By Edward Lowe, Policy & Communications Coordinator at Commonweal Housing

It is a sad and unjust fact that across England and Wales many innocent children become victims of the criminal justice system. Some 17,000 children a year are separated by their mothers’ imprisonment. Shockingly, only five per cent will remain in their family home during that imprisonment.

Where children are cared for by another family member it almost certainly means changing schools, and the thin geographical spread of women’s prisons will often mean fewer visits by children to see their mothers. This all too frequently results in a complete breakdown in family contact.

Once mothers have been released, a number of complex housing challenges then prevent them from being reunited with their children. For those who aren’t fortunate enough to be looked after by their family, their world often changes beyond comprehension.

Over the past ten years, Commonweal has been engaged in the Re-Unite project, working closely with organisations supporting women in the criminal justice system. Re-Unite tackled a ‘catch-22’ situation. Under current rules female offenders leaving prison cannot get priority housing if they’re not living with their children. However, without housing, their children cannot live with them. This doesn’t just keep mothers away from their children, it leaves them at increased risk of homelessness and re-offending.

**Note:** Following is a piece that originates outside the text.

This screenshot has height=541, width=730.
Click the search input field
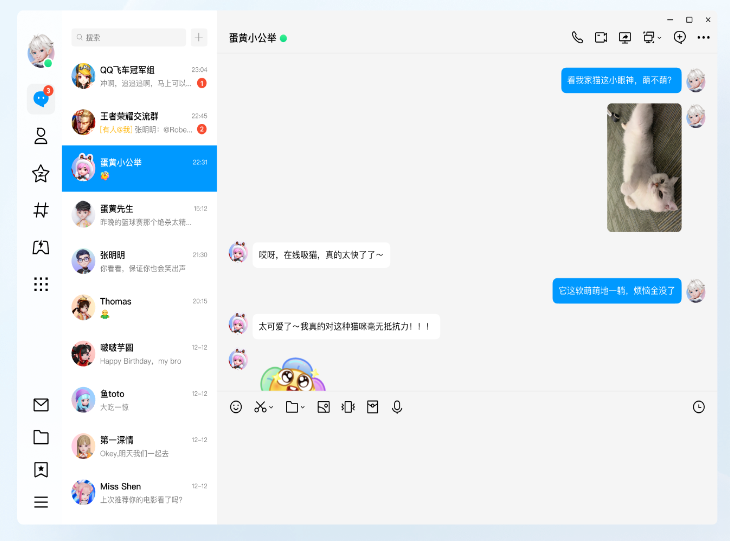coord(129,37)
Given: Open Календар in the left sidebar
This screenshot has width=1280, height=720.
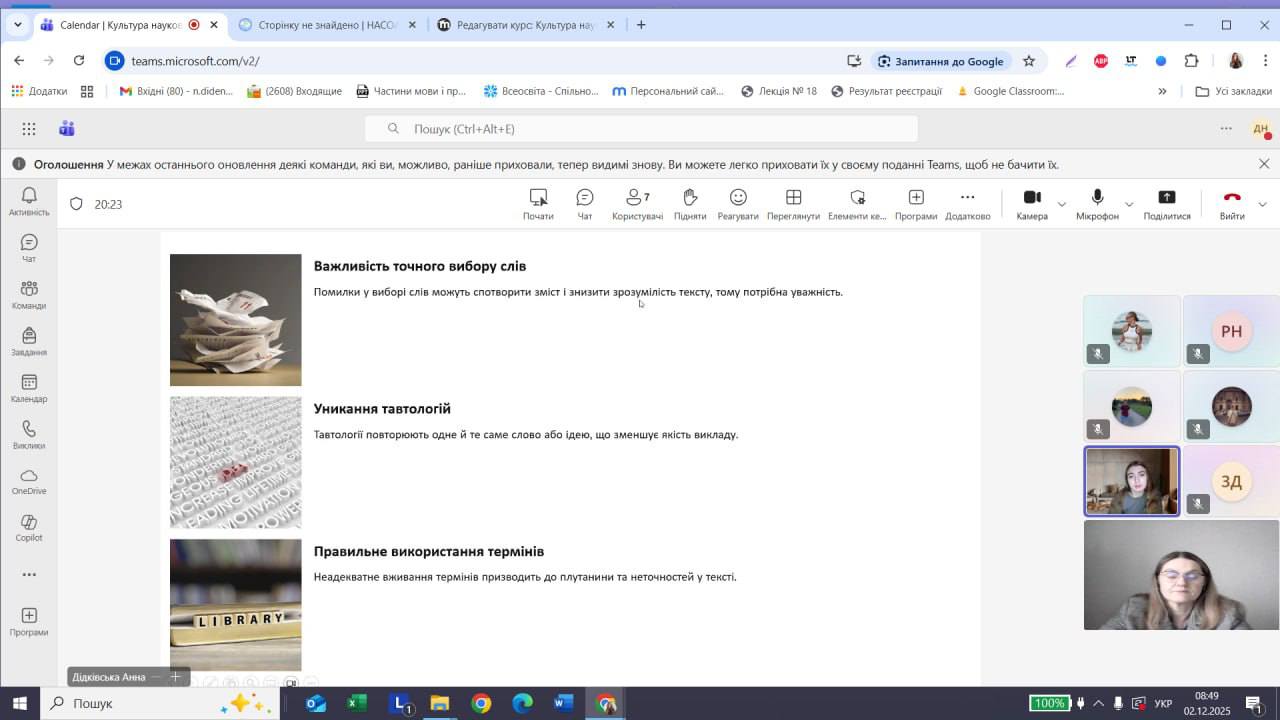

This nonsensical situation could be avoided for many female offenders through the use of robust community-based alternatives to custodial sentences. Since the overwhelming majority of women in custody are on short-term sentences for non-violent crimes, there’s a strong case for the wider use of non-custodial sentencing options.

Current guidelines also make it clear that alternatives to custodial sentences should be considered when custody would be disproportionate in terms of its impact. However, in practice this rarely happens.

It’s therefore paramount that sentencing structures are far more focused on the best interests of the child, including an obligation that sentencers are presented in every case with child impact statements.

Having supported over 100 mothers and approximately 200 children, Commonweal is rightly proud of what Re-Unite has achieved. By supporting other organisations in the criminal justice sector, we’ll continue to promote a shift in policy ahead of the publication of the new female offenders strategy to ensure women are kept out of prison wherever possible.

Commonweal Housing has published a review of the Re-Unite project, alongside a series of recommendations on how the criminal justice system should develop in the future.